Instrumental music has universal
appeal, the richness and soothing tones can be appreciated without language
and regional barriers. The history of Indian musical instruments
can be gathered from various sources such as Literature (folk, general,
music), Visual representations (paintings, sculptures, reliefs, models).
Most of the Indian musical instruments remain still in use.
Almost every Indian God is associated
with a musical instrument. Brahma's consort Saraswathi is seen playing
the veena. Vishnu holds the conch, Siva the damaru. Krishna
- an incarnation of Lord Vishnu is supposed to have mesmerised all the
gopikas by playing his flute (Venu Gaanam). Sage Narada carries the tambura,
Nandi - Lord Siva's disciple plays the Mathalam. Musicological texts
ascribe the mahati ( a twenty-one stringed veena) to sage Narada.
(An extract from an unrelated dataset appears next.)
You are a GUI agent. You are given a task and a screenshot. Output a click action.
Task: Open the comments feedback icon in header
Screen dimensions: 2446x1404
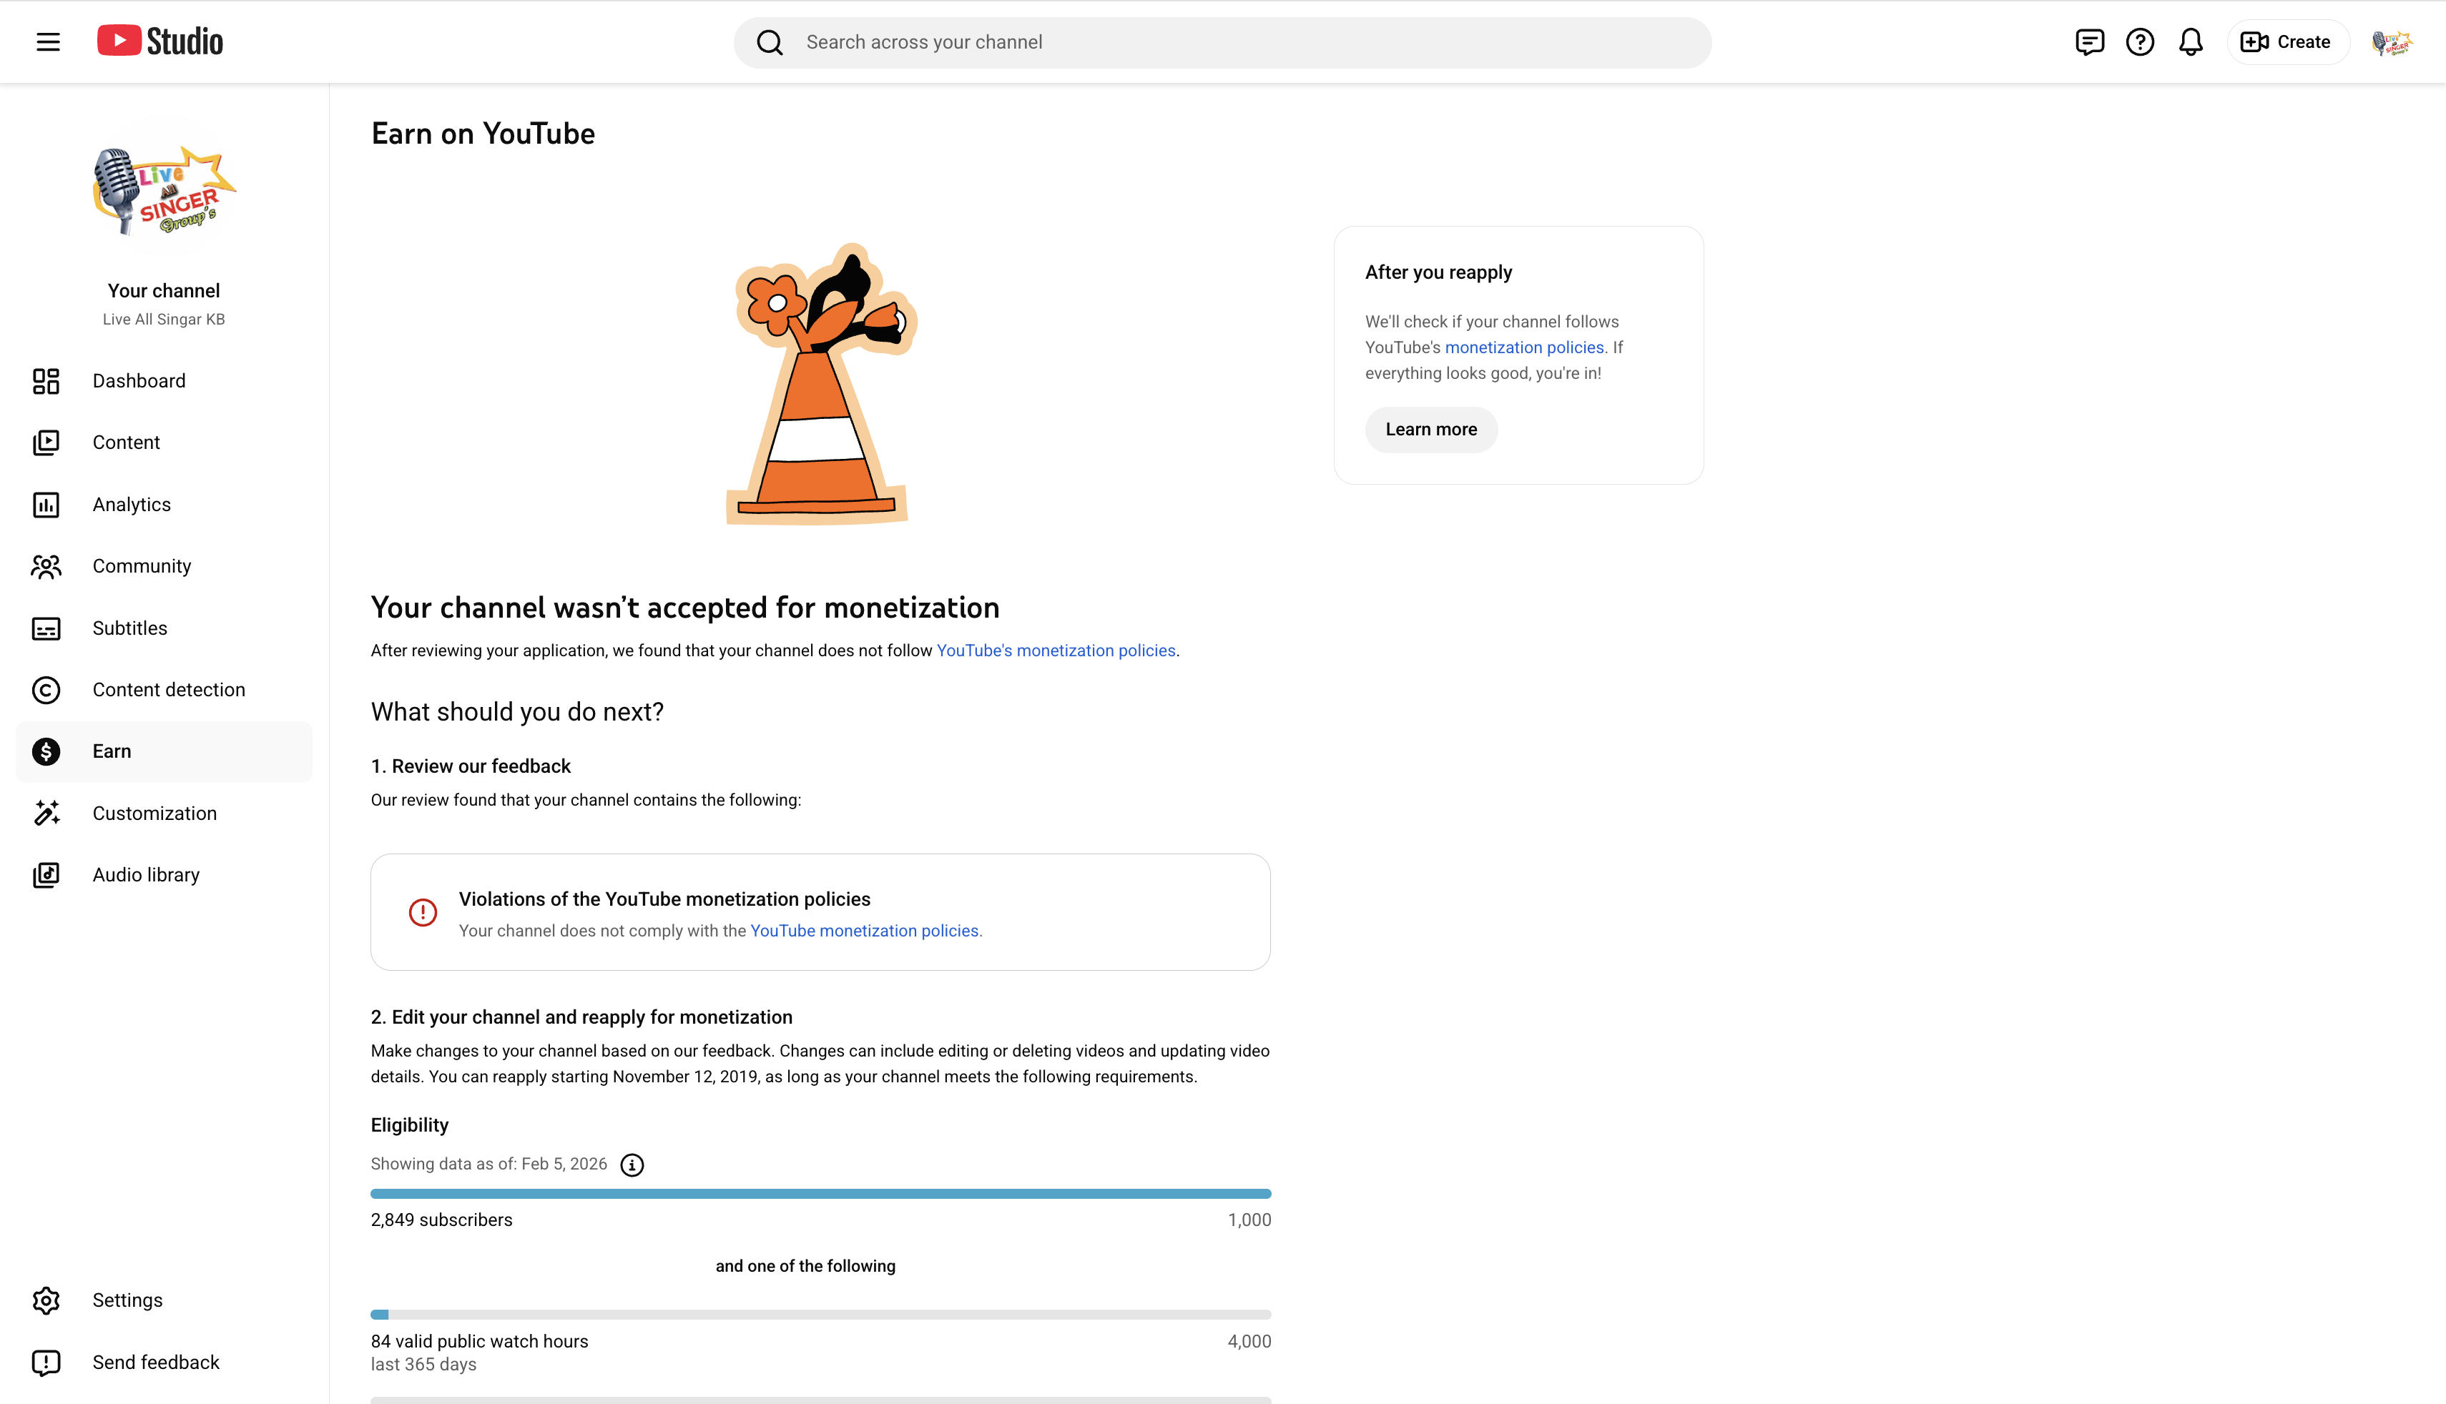tap(2089, 41)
In the Ramayana and Mahabaratha,
there are several mention of use of musical instruments. When Rama
performed the Aswamedha Yaga, several skilled musicians were said to have
performed. Ramayana refers to veena, dundhubi, mridangam, bheri,
ghata, panava, pataha, dindima. When the priests performed puja,
their wives were supposed to have played the veena. The conch had
been used during wartime to signify the beginning and end of the day, to
alert the army about intruders. Drums were used to convey messages
not only during wartime, but also during peace.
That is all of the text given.